Some days I played solo.  Bob was a couple years older and had a part time job at Harvey’s.  There were a few games we had for playing against the computer.  I obsessed over Sierra “Championship Boxing” one summer:  1988.  Ace Frehley had a new album out, Second Sighting, and he happened to have a boxing related track called “The Acorn in Spinning”. The game allowed you to create all kinds of your own custom boxers, so I created a whole storyline about one I built called Acorn.

One of the aforementioned games, “Evolution“, was a lot harder without Bob.  I picked it because one night, watching TV with my parents back in the early 80s, there was a story on about a new Canadian software company called Distinctive Software, based out of British Columbia.  They were being spotlighted for a new and very original video game they released:  “Evolution”.  Through a series of levels, you had to evolve from a single-celled organism to an amphibian to mammal and up the ladder to humanity.  It was praised for being different from the average computer game.  The whole premise was so cool, and the actual gameplay so awful…not to mention, even as kids, we knew that humans didn’t evolve from beavers.

Level 1: the amoeba.  You’re an amoeba floating around and trying to eat all the little edible blue dots around you, while trying to avoid a weird spinny eyeball looking thing that launches little purple spiky things at you.  You can also, like, electrify your amoeba for a little while to protect yourself.  You have five lives, but I used to typically burn three or even all five on this first level.

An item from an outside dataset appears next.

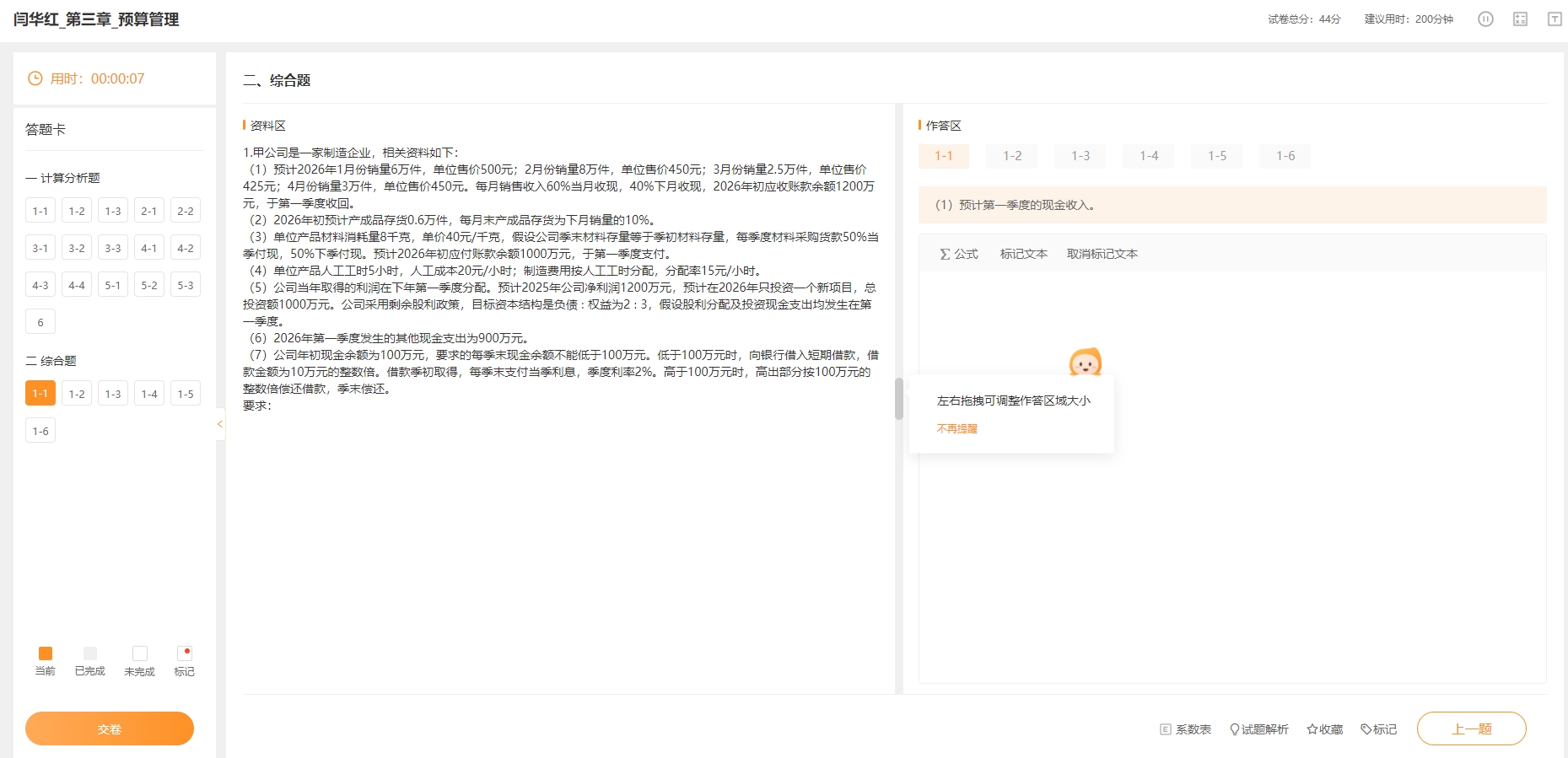Collapse the answer card side panel
This screenshot has width=1568, height=758.
coord(220,424)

Level 2:  the tadpole.  A little easier this time.  Just move side to side and jump to avoid fish, and to catch food.  The simplicity of the controls meant you could make it through, losing minimal lives.

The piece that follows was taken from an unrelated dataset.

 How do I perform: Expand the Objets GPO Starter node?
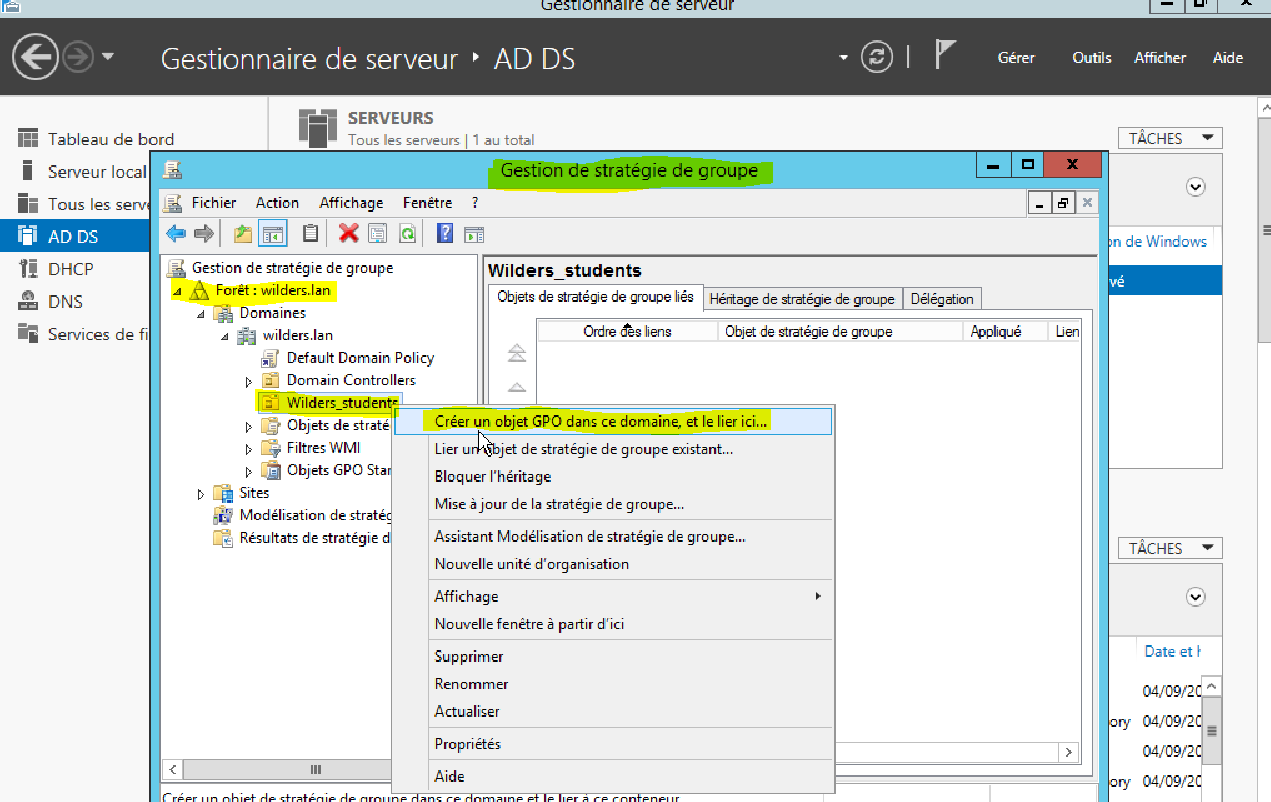[x=248, y=469]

Level 3: the rodent.  Dig little mouse tunnels and drop poisonous mouse poops behind you to block it again.  Avoid being eaten by the snakes.  Be careful you don’t use up all your poops too soon.

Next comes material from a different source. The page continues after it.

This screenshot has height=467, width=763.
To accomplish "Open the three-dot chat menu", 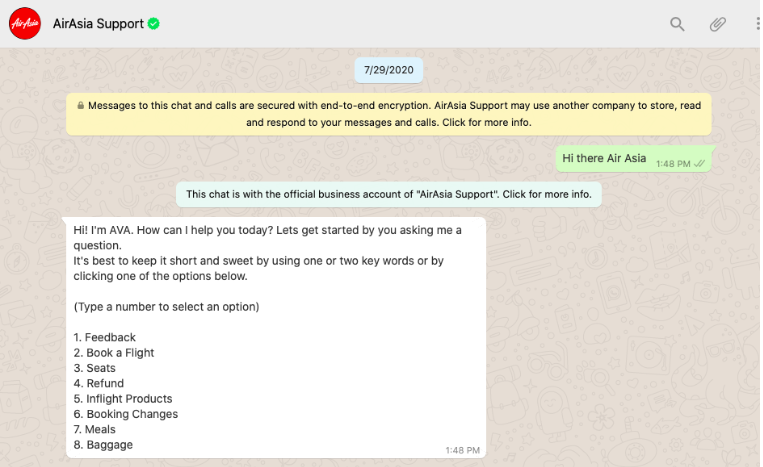I will point(758,23).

Level 4: the beaver, yes, a fucking beaver.  Avoid the alligators while retrieving five pieces of wood to build your dam.  A surprisingly easy level.

Level 5: gorilla.  Humans didn’t evolve from gorillas, but we do share long distant ancestors, closer than beavers anyway.  In this strange level, you have to throw oranges at monkeys who are stealing your shit.  Aiming those oranges was purely just a matter of luck.  Game over here.  If you ever make it to this level, congrats, but you’re done now.  Only once, maybe twice over the years did I hit all the damn monkeys and move on to:

Level 6: human instant death.  As soon as your little fully-evolved human ejects from his neat space car, he is dead meat.  Numerous robots and aliens enter immediately after, from every direction, and being shooting.  You will have no chance, so just accept your fate instead of wishing you were still a gorilla.  And you thought those monkeys were bad.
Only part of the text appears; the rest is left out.